In 2012, the US was peeved at a decision not to expel Syria from UNESCO's human rights committee after the civil war began. Then in 2013, after the US had missed several payments to UNESCO, its voting rights were suspended. Its unpaid obligations have now passed the US$500-million mark.
SUSCEPTIBLE TO MOSCOW'S INFLUENCE
What might have hastened this withdrawal decision was the July declaration of the ancient city of Hebron in the Israeli-occupied West Bank, with its Tomb of the Patriarchs, as an endangered World Heritage Site.
This is not the first time that the US has withdrawn from UNESCO. It did so in 1984 because the Reagan administration felt the organisation was susceptible to Moscow's influence and was too critical of its important ally, Israel. It, however, rejoined in 2002.
Well known for designating and protecting international landmarks called World Heritage Sites, UNESCO was founded after World War Two on the broader principles of confronting extremism and promoting peace around the flow of ideas and culture. The work of the 195-member organisation has focused on matters of global development, including sex education, gender equality and literacy.

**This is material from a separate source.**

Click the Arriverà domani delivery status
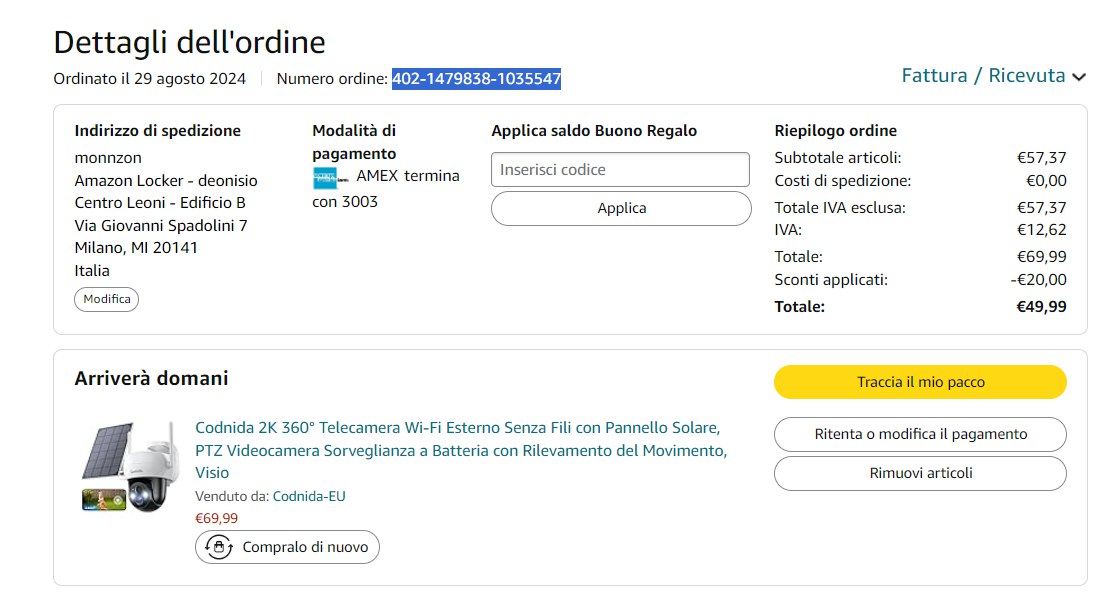This screenshot has width=1116, height=609. click(151, 379)
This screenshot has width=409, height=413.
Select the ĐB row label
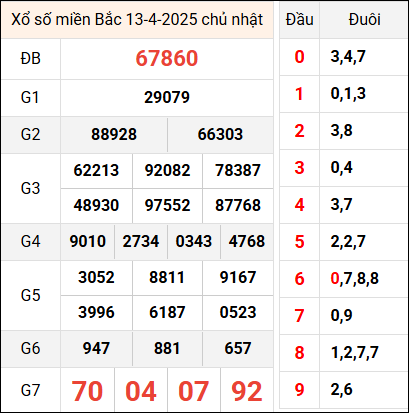(31, 59)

Hatred, human-rights violations and violence continue to confront peoples all over the globe, and a body like UNESCO needs strengthening, not shattering. Winning the war over evil requires global collective action. The withdrawal, therefore, of one of the founding fathers of UNESCO will damage the international collaborative effort to achieve its goals and objectives.
The pattern is, however, clear. America is now looking inward, and its willingness to quit a global accord like the Paris climate agreement and trade agreements like NAFTA are highly symbolic steps that send the message that the Trump administration feels comfortable wearing a protectionist coat.
UNESCO may not be perfect. Like any other body, it most certainly requires reforms. The Trump administration's attitude seems to be like the child on the playground who doesn't get his way and reacts by taking up all his marbles and goes home.
We frankly do not believe that withdrawing into itself is the way to make America and its interests great.